Items from a data source
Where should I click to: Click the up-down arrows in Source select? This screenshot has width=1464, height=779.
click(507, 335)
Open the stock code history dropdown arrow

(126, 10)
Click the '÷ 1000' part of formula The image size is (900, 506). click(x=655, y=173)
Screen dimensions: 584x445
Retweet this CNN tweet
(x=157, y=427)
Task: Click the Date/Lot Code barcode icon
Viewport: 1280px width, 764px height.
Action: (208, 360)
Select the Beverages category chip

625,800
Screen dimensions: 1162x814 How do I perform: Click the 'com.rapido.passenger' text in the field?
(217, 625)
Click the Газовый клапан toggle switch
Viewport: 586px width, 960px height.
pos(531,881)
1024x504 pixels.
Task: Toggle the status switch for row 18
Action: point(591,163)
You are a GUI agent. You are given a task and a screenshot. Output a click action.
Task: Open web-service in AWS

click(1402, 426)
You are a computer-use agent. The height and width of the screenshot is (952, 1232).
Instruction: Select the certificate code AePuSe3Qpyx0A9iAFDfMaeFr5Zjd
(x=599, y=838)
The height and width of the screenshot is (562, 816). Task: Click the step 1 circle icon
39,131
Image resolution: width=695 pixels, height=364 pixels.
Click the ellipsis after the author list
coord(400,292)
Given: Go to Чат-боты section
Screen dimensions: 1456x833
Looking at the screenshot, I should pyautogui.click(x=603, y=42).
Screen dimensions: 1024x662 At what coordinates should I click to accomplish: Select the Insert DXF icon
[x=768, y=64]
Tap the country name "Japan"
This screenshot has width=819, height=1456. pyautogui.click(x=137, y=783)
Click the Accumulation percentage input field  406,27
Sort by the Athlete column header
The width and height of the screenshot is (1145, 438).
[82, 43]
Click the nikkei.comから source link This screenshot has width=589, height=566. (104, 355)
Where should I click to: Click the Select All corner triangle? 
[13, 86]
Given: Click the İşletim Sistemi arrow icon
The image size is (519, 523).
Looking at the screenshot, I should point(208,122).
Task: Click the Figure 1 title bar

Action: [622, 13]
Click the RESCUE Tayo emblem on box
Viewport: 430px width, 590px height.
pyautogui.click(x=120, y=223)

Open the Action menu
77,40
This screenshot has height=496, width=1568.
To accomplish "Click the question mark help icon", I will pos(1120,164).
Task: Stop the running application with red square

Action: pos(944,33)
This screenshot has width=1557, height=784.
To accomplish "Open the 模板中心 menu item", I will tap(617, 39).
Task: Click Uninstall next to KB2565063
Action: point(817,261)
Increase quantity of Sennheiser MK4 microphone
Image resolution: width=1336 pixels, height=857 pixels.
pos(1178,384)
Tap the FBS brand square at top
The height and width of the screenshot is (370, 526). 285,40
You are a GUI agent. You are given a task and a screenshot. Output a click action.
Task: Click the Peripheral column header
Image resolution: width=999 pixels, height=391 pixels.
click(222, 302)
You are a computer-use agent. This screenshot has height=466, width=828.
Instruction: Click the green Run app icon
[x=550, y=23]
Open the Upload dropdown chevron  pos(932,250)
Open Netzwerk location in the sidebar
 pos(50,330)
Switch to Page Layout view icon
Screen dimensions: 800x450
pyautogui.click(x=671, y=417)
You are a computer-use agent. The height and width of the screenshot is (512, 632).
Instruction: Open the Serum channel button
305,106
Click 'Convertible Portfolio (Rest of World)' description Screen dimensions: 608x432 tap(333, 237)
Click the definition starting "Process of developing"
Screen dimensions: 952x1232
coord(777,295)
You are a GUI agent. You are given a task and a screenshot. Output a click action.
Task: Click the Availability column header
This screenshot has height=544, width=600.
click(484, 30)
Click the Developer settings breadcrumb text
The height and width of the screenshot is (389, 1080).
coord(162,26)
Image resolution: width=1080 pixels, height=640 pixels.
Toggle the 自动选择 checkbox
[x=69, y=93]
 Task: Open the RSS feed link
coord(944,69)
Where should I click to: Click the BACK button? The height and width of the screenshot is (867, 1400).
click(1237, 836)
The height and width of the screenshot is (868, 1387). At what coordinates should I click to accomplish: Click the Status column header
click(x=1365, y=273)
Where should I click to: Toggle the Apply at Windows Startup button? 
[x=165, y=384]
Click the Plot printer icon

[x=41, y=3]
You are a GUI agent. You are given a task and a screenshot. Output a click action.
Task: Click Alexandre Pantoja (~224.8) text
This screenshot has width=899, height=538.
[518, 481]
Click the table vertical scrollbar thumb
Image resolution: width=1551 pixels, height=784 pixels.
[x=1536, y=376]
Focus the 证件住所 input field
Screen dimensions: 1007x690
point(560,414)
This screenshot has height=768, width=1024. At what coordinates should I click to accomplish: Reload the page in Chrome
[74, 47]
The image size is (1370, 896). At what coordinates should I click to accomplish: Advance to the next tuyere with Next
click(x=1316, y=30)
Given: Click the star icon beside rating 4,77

▸ **Exercise aim**: Only those lines running from the one containing "Where should I click to: Toggle" through the last line of the data above are to be copied, exactly, with both ends included.

▸ **Exercise response**:
Where should I click to: Toggle the Apply at Windows Startup button? 
[x=165, y=384]
Click the Plot printer icon

[x=41, y=3]
You are a GUI agent. You are given a task and a screenshot. Output a click action.
Task: Click Alexandre Pantoja (~224.8) text
This screenshot has width=899, height=538.
[518, 481]
Click the table vertical scrollbar thumb
Image resolution: width=1551 pixels, height=784 pixels.
[x=1536, y=376]
Focus the 证件住所 input field
Screen dimensions: 1007x690
point(560,414)
This screenshot has height=768, width=1024. At what coordinates should I click to accomplish: Reload the page in Chrome
[74, 47]
The image size is (1370, 896). At what coordinates should I click to accomplish: Advance to the next tuyere with Next
click(x=1316, y=30)
Given: Click the star icon beside rating 4,77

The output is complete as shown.